- Material for this exercise
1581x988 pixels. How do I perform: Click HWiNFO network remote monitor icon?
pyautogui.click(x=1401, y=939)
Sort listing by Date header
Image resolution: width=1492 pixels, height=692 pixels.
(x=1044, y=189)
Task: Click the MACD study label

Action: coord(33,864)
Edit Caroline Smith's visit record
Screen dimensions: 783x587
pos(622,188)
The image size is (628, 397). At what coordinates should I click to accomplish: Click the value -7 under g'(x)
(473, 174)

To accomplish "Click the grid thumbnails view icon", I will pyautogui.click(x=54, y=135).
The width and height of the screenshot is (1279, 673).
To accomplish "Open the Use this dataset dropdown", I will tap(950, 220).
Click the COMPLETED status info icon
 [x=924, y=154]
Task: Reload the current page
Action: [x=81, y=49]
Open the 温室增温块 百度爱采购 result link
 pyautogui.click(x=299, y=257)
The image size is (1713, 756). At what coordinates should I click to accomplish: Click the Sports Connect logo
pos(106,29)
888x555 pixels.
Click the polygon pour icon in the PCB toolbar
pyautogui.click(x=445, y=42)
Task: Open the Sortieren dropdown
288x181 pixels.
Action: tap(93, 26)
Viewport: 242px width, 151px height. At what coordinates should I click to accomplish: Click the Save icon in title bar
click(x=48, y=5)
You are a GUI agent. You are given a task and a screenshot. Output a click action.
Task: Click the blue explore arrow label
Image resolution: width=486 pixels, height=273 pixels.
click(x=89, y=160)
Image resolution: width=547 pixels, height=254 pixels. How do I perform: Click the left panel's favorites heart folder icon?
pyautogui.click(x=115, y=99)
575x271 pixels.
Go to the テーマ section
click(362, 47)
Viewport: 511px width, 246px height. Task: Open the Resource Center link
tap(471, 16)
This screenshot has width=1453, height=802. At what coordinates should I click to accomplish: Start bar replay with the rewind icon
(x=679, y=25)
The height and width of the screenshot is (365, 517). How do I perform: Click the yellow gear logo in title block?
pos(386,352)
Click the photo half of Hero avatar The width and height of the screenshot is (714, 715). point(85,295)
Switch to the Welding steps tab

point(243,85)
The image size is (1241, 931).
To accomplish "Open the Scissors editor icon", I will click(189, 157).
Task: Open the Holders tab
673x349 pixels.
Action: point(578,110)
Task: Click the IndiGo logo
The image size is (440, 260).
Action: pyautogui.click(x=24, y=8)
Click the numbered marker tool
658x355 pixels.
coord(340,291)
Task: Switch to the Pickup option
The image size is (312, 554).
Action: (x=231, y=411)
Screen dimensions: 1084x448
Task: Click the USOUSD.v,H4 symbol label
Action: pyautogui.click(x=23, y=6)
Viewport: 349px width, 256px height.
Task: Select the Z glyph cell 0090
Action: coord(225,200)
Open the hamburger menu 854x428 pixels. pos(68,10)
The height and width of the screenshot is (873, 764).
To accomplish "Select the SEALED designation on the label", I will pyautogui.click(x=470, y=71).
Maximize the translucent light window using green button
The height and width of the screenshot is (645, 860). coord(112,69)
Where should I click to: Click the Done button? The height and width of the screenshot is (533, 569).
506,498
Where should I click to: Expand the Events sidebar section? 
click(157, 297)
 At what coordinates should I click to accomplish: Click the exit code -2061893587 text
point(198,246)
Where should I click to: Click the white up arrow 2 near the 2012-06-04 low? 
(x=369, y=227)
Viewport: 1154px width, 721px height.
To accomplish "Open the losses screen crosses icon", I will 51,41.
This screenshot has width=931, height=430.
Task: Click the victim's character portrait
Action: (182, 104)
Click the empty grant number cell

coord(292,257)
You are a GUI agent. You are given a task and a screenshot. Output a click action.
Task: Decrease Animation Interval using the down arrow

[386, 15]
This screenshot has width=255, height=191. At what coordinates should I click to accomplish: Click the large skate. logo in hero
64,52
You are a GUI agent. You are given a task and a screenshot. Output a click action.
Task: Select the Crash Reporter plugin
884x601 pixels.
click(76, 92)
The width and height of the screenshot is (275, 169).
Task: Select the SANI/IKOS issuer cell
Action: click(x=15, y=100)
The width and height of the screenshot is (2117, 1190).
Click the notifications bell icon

- Objective
Write out all the data again, switching the word "icon" to "button" everywhere it occurs, with nothing else changed.

- Solution for this task
1581x988 pixels. How do I perform: Click HWiNFO network remote monitor button?
pyautogui.click(x=1401, y=939)
Sort listing by Date header
Image resolution: width=1492 pixels, height=692 pixels.
(x=1044, y=189)
Task: Click the MACD study label

Action: coord(33,864)
Edit Caroline Smith's visit record
Screen dimensions: 783x587
pos(622,188)
The image size is (628, 397). At what coordinates should I click to accomplish: Click the value -7 under g'(x)
(473, 174)

To accomplish "Click the grid thumbnails view button", I will pyautogui.click(x=54, y=135).
The width and height of the screenshot is (1279, 673).
To accomplish "Open the Use this dataset dropdown", I will tap(950, 220).
Click the COMPLETED status info button
 [x=924, y=154]
Task: Reload the current page
Action: [x=81, y=49]
Open the 温室增温块 百度爱采购 result link
 pyautogui.click(x=299, y=257)
The image size is (1713, 756). At what coordinates should I click to accomplish: Click the Sports Connect logo
pos(106,29)
888x555 pixels.
Click the polygon pour button in the PCB toolbar
pyautogui.click(x=445, y=42)
Task: Open the Sortieren dropdown
288x181 pixels.
Action: tap(93, 26)
Viewport: 242px width, 151px height. At what coordinates should I click to accomplish: Click the Save button in title bar
click(x=48, y=5)
You are a GUI agent. You are given a task and a screenshot. Output a click action.
Task: Click the blue explore arrow label
Image resolution: width=486 pixels, height=273 pixels.
click(x=89, y=160)
Image resolution: width=547 pixels, height=254 pixels. How do I perform: Click the left panel's favorites heart folder button?
pyautogui.click(x=115, y=99)
575x271 pixels.
Go to the テーマ section
click(362, 47)
Viewport: 511px width, 246px height. Task: Open the Resource Center link
tap(471, 16)
This screenshot has width=1453, height=802. At what coordinates should I click to accomplish: Start bar replay with the rewind button
(x=679, y=25)
The height and width of the screenshot is (365, 517). How do I perform: Click the yellow gear logo in title block?
pos(386,352)
Click the photo half of Hero avatar The width and height of the screenshot is (714, 715). point(85,295)
Switch to the Welding steps tab

point(243,85)
The image size is (1241, 931).
To accomplish "Open the Scissors editor button", I will click(189, 157).
Task: Open the Holders tab
673x349 pixels.
Action: point(578,110)
Task: Click the IndiGo logo
The image size is (440, 260).
Action: pyautogui.click(x=24, y=8)
Click the numbered marker tool
658x355 pixels.
coord(340,291)
Task: Switch to the Pickup option
The image size is (312, 554).
Action: (x=231, y=411)
Screen dimensions: 1084x448
Task: Click the USOUSD.v,H4 symbol label
Action: pyautogui.click(x=23, y=6)
Viewport: 349px width, 256px height.
Task: Select the Z glyph cell 0090
Action: coord(225,200)
Open the hamburger menu 854x428 pixels. pos(68,10)
The height and width of the screenshot is (873, 764).
To accomplish "Select the SEALED designation on the label", I will pyautogui.click(x=470, y=71).
Maximize the translucent light window using green button
The height and width of the screenshot is (645, 860). coord(112,69)
Where should I click to: Click the Done button? The height and width of the screenshot is (533, 569).
506,498
Where should I click to: Expand the Events sidebar section? 
click(157, 297)
 At what coordinates should I click to accomplish: Click the exit code -2061893587 text
point(198,246)
Where should I click to: Click the white up arrow 2 near the 2012-06-04 low? 
(x=369, y=227)
Viewport: 1154px width, 721px height.
To accomplish "Open the losses screen crosses button", I will 51,41.
This screenshot has width=931, height=430.
Task: Click the victim's character portrait
Action: (182, 104)
Click the empty grant number cell

coord(292,257)
You are a GUI agent. You are given a task and a screenshot. Output a click action.
Task: Decrease Animation Interval using the down arrow

[386, 15]
This screenshot has width=255, height=191. At what coordinates should I click to accomplish: Click the large skate. logo in hero
64,52
You are a GUI agent. You are given a task and a screenshot. Output a click action.
Task: Select the Crash Reporter plugin
884x601 pixels.
click(76, 92)
The width and height of the screenshot is (275, 169).
Task: Select the SANI/IKOS issuer cell
Action: click(x=15, y=100)
The width and height of the screenshot is (2117, 1190).
Click the notifications bell button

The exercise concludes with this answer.